### [PROBLEM]
List every city that the forum thread on living without a car mentions by name, in the order each first appears.

[Begin EXTRACT TO READ]

# Can you live in your city without the automobile?



## isaidso (Mar 21, 2007)

I sold my car years ago. I walk or bike everywhere. Once every 2 weeks I take the subway somewhere. I do miss having a car and driving though. Being able to drive to the next city over is something I used to enjoy doing on my day off.

In Toronto you don't need a car if you live downtown. There are pockets outside of downtown where you don't but it's a little more problematic.


----------



## Black Box (Jul 11, 2006)

Yes, I do. I ditched my car almost two years ago. There are outlying areas in the city proper where it is more challenging, but if you live downtown/adjacent and in the city's urban villages, you can live car free quite easily. Transit lines in Seattle are expanding, with an important extension set to open in early 2016 to a very dense neighborhood and the southeastern part of the University of Washington campus. A new streetcar is opening as well, but the company who built them is late in delivering them. Things are looking up in Seattle for more transit options amidst the impressive growth and economic boom we're experiencing.


----------



## Chota_Shakeel (May 22, 2015)

hardly use my car,use metro rail and these(very cheap)


----------



## capricorn2000 (Nov 30, 2006)

In Vancouver, definitely yes. I don't own a car since 2007. I live close to downtown and I commute via a monthly bus pass
which is cheaper than car insurance. the city has an efficient public transpo - lots of bus lines, 3 skytrain lines and a seabus.


----------



## Xusein (Sep 27, 2005)

If you live and work in downtown and/or the central neighborhoods, yes, but otherwise no. But I would think this kind of example would apply in most cities.


----------



## Slartibartfas (Aug 15, 2006)

^^ Maybe in the US. Not necessarily in Europe for example. There the whole metropolitan area is often sufficiently well connected by public transportation.


----------



## 020 (Sep 15, 2011)

You don't need a car in the greater Amsterdam area, you can get anywhere by bike or PT. It is useful though if you want to get out of the city to the quiet parts of the country.


----------

[End EXTRACT TO READ]
[Begin INFORMATION SUPPLIED]

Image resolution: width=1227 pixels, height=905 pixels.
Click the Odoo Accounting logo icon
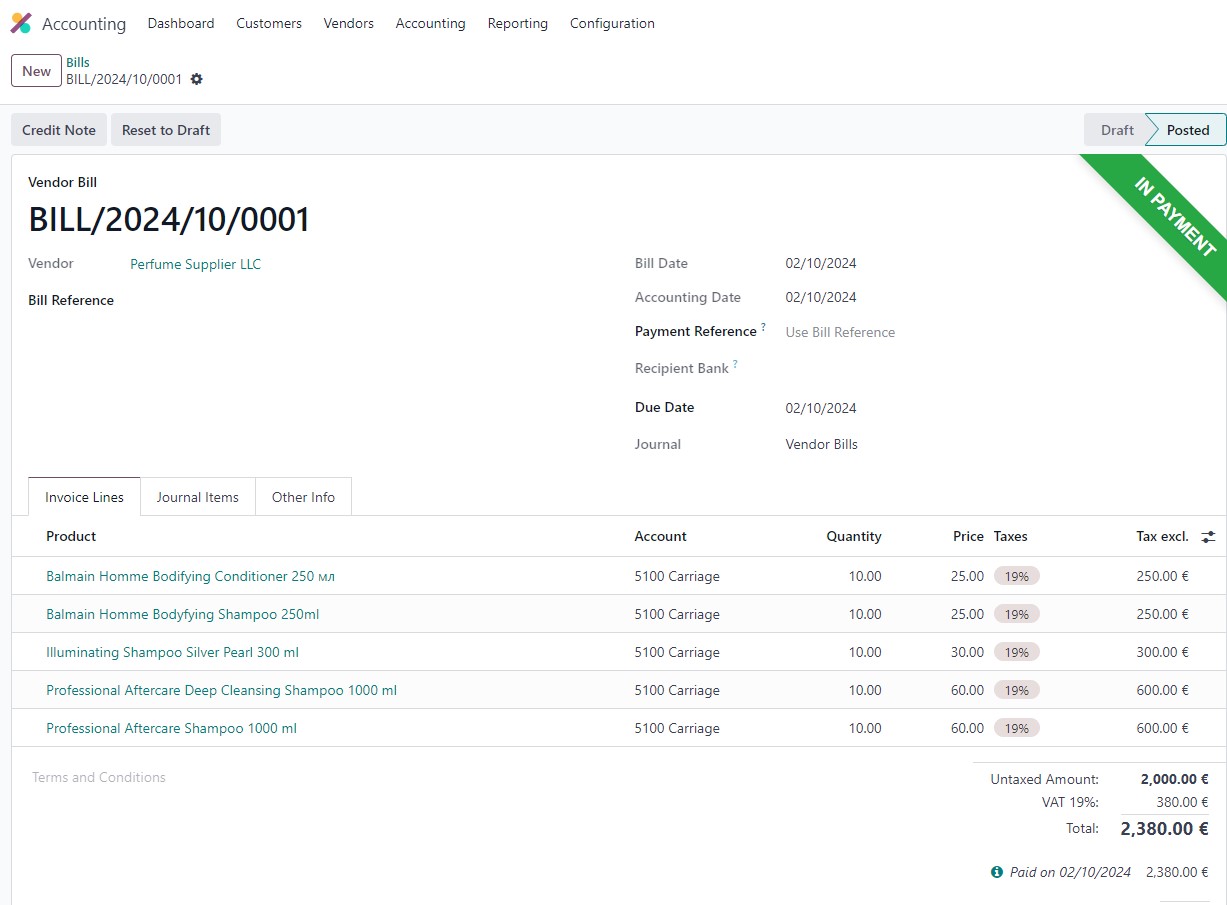pyautogui.click(x=21, y=22)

[End INFORMATION SUPPLIED]

### [FINISHED EXERCISE]
Toronto, Seattle, Vancouver, Amsterdam